17 N.E. 228, 109 N.Y. 600, 16 N.Y. St. Rep. 380, 64 Sickels 600, 1888 N.Y. LEXIS 764
CourtNew York Court of Appeals
DecidedJune 5, 1888
StatusPublished
Cited by12 cases

This text of 17 N.E. 228 (Meyer v. . Blair) is published on Counsel Stack Legal Research, covering New York Court of Appeals primary law. Counsel Stack provides free access to over 12 million legal documents including statutes, case law, regulations, and constitutions.

Bluebook
Meyer v. . Blair, 17 N.E. 228, 109 N.Y. 600, 16 N.Y. St. Rep. 380, 64 Sickels 600, 1888 N.Y. LEXIS 764 (N.Y. 1888).

Opinion

Andrews, J.

The defense set up by the defendants to escape from the plain obligation assumed by them under the agreement of April 4, 1873, is founded upon no equity in their favor, and if allowed to prevail, will defeat a contract which, on its face, was perfectly legal and valid. H or is it claimed that the contract is void for fraud, mistake or want of consideration as between the parties. The defendants fully understood the-contract into which they entered; they, in fact, tendered it to the plaintiff as an inducement to him to become a subscriber to the stock of the Blair Iron and Steel Company, and as between the parties, and considering their relations only, there can be no doubt that the plaintiff is entitled to enforce it.

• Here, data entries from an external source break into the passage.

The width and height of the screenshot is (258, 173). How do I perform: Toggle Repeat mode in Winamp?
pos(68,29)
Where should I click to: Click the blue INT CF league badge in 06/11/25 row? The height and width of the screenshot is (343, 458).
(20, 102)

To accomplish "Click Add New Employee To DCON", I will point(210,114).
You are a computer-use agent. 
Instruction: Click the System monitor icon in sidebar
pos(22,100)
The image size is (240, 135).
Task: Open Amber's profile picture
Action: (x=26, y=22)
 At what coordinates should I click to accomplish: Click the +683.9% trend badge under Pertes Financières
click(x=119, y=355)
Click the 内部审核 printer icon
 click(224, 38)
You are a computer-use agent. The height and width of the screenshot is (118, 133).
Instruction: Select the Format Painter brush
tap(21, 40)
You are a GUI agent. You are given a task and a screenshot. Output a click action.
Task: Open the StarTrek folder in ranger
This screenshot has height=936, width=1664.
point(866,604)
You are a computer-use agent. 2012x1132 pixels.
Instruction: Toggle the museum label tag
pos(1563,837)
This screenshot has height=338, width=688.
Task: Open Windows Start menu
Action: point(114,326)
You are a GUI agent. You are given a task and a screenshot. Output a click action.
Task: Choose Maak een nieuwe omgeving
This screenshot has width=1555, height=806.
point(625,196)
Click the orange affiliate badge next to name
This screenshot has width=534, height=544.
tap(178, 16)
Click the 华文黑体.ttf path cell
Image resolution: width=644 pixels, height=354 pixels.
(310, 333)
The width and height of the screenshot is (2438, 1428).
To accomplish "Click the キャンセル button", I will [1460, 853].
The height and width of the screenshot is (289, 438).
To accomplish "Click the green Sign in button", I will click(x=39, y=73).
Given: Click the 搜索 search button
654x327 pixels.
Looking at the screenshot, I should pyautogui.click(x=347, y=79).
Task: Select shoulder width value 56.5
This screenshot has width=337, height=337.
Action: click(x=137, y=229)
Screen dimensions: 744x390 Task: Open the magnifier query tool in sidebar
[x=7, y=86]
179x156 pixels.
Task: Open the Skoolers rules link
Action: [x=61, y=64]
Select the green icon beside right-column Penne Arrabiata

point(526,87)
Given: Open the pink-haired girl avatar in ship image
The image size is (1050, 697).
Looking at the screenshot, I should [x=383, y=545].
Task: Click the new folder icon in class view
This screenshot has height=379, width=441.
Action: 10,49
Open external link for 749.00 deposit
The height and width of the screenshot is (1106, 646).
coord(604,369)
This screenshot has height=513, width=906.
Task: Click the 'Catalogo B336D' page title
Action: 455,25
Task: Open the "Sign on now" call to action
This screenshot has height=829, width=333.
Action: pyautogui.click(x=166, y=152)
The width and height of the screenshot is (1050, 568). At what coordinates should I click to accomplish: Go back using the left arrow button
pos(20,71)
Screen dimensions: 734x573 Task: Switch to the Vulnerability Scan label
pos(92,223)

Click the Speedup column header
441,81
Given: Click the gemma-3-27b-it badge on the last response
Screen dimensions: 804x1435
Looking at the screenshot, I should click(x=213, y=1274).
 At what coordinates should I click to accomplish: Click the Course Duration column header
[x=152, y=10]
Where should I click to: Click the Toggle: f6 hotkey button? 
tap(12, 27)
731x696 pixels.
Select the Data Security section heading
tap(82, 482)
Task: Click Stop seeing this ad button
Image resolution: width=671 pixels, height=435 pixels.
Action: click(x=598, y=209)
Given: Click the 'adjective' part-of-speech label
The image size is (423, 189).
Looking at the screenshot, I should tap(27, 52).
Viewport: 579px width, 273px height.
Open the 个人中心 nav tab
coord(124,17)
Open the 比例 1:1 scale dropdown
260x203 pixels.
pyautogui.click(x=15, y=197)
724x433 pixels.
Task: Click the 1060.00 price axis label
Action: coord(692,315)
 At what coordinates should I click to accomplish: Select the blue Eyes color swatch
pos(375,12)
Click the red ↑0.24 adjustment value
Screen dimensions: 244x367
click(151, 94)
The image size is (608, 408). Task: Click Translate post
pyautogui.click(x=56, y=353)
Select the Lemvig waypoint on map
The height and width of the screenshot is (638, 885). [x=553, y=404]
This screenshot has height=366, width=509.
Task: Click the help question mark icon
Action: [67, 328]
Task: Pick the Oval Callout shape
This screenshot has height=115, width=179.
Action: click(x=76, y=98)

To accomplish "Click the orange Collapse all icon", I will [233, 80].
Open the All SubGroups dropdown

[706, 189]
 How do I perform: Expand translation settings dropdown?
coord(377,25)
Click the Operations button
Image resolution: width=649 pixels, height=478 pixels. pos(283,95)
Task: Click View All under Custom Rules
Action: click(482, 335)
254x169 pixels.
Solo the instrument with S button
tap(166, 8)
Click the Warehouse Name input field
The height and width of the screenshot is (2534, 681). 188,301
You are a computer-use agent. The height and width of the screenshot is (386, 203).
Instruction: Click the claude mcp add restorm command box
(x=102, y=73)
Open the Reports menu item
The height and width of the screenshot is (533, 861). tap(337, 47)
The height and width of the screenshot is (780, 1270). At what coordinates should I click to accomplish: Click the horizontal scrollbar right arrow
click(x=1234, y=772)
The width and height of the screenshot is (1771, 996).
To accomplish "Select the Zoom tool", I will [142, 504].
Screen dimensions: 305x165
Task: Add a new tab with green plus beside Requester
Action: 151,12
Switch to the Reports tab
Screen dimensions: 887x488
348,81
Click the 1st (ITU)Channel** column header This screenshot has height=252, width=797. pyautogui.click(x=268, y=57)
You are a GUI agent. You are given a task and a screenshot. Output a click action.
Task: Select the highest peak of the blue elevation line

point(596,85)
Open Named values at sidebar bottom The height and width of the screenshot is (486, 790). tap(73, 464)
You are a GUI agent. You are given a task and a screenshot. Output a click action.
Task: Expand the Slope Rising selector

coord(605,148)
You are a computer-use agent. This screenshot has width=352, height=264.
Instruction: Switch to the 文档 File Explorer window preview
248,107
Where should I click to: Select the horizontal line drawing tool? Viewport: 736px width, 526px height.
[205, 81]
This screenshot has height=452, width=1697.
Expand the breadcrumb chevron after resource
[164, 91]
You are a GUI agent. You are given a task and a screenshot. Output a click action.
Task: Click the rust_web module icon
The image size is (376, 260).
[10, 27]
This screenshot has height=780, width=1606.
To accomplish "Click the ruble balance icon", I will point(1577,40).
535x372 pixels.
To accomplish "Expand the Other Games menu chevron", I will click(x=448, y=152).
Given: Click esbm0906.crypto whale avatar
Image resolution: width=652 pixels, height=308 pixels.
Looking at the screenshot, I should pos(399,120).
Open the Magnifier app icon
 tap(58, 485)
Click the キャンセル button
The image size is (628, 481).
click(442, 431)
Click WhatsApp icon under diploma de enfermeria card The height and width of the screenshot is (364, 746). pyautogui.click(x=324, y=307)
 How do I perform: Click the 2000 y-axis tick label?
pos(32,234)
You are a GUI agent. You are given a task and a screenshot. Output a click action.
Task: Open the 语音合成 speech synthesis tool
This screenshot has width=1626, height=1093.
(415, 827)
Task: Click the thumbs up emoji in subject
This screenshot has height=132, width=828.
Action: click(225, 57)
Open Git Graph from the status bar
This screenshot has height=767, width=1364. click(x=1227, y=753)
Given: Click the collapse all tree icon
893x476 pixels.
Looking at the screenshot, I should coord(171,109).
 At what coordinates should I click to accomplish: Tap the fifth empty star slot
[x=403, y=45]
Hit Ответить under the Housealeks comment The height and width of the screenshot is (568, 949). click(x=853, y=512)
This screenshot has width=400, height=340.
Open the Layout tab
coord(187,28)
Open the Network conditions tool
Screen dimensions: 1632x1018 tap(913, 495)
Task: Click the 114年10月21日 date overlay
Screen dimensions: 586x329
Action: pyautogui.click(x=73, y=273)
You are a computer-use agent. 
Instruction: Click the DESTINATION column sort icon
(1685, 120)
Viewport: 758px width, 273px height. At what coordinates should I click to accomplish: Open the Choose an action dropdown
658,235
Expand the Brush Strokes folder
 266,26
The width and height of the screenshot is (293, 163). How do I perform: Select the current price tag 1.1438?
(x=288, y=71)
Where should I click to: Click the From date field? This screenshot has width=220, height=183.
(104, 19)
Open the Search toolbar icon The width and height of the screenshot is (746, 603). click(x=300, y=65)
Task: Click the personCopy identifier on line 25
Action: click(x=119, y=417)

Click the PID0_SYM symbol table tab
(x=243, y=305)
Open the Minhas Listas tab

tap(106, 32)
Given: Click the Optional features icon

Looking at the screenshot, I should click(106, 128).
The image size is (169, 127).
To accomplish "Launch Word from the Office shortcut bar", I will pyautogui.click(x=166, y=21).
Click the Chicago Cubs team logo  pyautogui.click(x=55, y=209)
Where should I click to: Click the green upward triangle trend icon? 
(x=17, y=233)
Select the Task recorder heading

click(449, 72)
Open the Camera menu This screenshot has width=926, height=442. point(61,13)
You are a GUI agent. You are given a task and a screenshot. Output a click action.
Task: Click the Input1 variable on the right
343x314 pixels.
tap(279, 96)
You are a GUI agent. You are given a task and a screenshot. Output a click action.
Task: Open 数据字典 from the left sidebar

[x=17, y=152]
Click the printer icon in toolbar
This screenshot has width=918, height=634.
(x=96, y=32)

But the defendants assert that, by reason of extrinsic facts, the contract was tainted with illegality, and they invoke for their defense the settled principle of public policy frequently acted upon and applied, that “ no court will lend its aid to a man who founds his cause of action upon a fraudulent or illegal act.” (Lord Mansfield in Holman v. Johnson, Cowp. R. 341, 343.)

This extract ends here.